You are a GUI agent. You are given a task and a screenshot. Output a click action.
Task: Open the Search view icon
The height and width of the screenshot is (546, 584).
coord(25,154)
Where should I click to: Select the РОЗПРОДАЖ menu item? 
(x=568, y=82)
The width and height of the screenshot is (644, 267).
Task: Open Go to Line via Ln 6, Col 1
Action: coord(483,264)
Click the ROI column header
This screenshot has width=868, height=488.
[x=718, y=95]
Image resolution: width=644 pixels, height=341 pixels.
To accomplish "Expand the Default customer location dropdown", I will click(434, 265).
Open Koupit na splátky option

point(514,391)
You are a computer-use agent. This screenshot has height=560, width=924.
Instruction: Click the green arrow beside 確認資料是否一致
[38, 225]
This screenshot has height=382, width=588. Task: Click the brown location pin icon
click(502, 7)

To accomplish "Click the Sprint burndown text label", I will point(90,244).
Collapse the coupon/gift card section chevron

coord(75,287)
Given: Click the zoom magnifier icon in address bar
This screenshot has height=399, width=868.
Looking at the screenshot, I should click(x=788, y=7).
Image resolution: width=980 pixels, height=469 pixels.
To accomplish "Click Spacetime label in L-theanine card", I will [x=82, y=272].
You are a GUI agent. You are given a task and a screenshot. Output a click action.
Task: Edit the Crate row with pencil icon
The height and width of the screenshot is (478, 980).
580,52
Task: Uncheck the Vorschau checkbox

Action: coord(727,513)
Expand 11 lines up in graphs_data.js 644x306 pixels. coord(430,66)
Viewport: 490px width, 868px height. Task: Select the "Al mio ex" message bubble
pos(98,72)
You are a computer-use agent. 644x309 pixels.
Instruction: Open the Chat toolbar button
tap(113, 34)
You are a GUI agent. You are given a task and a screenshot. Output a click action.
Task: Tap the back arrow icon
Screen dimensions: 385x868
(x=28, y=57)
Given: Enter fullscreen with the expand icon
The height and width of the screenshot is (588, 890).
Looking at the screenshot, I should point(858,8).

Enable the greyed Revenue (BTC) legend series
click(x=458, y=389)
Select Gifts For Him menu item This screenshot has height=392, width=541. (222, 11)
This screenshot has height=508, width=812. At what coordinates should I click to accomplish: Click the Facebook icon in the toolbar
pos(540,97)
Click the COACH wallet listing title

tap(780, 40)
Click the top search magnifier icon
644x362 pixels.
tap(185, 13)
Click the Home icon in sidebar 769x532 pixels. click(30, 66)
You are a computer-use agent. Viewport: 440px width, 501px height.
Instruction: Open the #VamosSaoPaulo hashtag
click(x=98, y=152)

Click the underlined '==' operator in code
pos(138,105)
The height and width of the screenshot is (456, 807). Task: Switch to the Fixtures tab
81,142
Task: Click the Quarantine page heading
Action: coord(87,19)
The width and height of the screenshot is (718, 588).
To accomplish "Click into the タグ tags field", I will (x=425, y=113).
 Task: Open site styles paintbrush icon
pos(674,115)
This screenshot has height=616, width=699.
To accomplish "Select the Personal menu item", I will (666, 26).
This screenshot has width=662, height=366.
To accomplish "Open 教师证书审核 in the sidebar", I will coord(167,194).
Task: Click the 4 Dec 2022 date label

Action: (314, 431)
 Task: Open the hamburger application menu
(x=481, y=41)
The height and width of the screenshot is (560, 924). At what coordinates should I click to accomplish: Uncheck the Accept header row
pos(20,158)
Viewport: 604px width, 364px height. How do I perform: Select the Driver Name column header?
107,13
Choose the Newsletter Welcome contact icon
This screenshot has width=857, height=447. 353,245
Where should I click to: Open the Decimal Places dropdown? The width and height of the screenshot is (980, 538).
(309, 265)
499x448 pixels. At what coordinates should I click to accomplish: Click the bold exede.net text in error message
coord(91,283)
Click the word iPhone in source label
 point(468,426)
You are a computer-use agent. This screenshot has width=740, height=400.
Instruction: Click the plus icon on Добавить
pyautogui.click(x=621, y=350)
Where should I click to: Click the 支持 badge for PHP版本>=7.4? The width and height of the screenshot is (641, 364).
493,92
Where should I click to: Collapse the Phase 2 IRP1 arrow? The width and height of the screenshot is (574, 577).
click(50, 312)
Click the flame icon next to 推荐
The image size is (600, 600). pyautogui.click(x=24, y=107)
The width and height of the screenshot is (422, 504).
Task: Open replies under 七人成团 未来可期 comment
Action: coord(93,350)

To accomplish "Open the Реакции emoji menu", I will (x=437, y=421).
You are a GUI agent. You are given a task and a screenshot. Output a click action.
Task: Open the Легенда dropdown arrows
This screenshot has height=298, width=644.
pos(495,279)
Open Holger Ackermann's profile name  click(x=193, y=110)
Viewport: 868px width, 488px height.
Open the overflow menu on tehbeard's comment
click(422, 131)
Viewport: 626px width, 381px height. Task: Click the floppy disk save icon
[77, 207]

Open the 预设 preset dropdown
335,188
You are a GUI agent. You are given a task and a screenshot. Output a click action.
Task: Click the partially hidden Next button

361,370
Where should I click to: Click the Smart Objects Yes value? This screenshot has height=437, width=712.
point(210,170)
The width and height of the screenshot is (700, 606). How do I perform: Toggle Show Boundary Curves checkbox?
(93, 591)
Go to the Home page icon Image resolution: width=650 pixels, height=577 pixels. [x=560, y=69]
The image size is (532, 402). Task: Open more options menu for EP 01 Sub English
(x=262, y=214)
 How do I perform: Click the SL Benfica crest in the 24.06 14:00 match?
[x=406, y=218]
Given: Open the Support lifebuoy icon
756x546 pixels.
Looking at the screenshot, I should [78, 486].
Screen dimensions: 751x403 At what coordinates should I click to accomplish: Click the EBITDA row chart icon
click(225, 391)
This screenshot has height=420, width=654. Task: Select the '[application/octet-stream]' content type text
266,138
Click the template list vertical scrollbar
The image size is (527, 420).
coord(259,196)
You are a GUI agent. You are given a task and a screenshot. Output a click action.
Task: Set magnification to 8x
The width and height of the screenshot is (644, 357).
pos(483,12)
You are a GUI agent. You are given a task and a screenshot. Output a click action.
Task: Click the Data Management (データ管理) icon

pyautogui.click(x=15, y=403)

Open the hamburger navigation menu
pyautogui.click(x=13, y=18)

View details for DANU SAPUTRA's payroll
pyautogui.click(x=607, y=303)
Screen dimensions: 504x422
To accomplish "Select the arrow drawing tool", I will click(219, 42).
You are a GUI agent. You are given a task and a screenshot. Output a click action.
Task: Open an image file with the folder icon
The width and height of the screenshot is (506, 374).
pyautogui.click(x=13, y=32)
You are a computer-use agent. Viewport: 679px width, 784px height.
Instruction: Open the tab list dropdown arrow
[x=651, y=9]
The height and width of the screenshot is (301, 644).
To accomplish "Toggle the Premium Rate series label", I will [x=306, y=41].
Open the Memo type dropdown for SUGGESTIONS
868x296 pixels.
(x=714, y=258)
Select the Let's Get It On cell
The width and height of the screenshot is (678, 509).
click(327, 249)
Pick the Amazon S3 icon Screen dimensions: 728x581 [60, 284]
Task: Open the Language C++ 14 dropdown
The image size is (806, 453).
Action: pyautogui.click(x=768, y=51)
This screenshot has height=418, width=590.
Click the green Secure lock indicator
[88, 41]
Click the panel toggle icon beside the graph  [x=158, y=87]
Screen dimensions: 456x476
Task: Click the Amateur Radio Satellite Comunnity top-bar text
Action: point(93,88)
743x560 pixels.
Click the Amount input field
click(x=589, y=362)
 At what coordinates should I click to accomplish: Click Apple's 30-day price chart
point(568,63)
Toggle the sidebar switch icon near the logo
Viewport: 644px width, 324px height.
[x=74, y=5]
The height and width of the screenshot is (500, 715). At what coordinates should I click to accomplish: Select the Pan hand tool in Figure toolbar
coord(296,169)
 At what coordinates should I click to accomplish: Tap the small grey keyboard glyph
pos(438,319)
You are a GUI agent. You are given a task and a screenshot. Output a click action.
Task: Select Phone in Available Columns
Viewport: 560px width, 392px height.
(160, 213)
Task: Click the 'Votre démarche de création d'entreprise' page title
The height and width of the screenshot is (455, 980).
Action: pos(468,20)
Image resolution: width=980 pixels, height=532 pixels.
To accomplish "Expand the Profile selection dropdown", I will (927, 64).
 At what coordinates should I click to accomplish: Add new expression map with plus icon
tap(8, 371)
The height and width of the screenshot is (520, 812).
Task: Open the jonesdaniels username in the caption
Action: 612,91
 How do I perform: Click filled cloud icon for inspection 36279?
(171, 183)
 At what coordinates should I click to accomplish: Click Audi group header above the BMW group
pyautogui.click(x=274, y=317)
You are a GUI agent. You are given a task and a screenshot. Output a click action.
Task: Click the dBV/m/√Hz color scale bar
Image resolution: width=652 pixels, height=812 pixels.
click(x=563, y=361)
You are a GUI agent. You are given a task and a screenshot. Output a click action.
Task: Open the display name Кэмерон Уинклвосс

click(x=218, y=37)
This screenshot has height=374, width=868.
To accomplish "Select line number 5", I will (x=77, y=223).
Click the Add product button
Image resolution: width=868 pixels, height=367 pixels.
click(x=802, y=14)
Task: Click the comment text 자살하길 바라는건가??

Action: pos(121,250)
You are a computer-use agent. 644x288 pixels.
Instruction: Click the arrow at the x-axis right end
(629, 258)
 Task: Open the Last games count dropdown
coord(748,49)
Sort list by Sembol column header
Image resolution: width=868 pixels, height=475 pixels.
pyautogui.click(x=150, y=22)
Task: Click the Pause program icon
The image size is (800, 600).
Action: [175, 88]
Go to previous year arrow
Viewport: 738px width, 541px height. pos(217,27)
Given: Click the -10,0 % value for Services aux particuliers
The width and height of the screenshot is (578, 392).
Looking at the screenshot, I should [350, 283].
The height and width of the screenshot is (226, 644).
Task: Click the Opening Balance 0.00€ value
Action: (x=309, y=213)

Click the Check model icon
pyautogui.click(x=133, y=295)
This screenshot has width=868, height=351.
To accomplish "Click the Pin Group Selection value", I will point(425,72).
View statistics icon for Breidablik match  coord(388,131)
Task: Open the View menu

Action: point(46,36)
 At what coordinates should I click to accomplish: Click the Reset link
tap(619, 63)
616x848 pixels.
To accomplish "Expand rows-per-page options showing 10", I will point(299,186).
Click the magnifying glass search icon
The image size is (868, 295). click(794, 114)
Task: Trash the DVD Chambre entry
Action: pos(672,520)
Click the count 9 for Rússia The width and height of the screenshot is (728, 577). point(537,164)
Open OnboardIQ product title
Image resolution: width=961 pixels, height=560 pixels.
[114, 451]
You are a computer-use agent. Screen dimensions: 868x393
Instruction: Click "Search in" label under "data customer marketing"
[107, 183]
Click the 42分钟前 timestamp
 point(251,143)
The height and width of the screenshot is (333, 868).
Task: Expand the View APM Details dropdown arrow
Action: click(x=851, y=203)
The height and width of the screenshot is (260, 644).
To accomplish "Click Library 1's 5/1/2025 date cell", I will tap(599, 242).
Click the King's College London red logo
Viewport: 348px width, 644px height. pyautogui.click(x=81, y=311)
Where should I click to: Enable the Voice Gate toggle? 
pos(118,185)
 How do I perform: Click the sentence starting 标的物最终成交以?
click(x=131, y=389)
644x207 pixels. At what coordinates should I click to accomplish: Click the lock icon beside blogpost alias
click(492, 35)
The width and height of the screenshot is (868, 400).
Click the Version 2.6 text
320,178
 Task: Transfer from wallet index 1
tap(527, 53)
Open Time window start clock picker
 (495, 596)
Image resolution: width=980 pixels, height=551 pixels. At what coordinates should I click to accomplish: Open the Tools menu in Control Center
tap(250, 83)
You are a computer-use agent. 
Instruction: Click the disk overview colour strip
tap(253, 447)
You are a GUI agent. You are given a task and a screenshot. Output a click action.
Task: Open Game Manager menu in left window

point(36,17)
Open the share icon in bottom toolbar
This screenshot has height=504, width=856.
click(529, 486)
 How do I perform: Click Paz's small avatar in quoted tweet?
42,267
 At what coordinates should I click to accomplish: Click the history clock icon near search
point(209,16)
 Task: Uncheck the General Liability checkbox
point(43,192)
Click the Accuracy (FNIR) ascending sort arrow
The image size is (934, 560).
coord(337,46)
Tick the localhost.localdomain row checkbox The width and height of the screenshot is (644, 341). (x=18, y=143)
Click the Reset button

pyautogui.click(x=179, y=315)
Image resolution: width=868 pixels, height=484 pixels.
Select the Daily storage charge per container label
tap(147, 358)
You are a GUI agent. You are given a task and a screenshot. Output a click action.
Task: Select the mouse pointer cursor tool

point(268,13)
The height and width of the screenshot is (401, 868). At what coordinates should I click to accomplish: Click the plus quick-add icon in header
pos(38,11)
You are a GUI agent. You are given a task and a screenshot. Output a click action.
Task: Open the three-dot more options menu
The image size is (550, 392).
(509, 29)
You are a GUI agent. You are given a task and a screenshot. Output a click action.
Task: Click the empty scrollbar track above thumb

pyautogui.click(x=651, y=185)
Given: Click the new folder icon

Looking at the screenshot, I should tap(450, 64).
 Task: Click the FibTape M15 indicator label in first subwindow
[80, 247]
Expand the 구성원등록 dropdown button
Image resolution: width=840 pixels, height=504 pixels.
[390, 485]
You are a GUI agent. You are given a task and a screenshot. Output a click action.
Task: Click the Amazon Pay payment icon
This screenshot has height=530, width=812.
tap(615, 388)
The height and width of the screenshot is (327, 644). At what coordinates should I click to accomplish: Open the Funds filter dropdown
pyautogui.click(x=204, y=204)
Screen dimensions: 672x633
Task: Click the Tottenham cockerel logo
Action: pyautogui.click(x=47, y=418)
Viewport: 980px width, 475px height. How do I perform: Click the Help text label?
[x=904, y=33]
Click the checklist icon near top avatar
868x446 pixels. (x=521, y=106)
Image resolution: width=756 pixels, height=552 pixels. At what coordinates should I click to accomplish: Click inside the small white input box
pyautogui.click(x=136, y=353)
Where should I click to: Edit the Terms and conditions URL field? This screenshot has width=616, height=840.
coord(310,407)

○ ○ ○ ○

● **TASK GOAL**
Among the lines above, find the ones containing "Home" and copy them.

● **TASK RESULT**
Click the Home icon in sidebar 769x532 pixels. click(30, 66)
Go to the Home page icon Image resolution: width=650 pixels, height=577 pixels. [x=560, y=69]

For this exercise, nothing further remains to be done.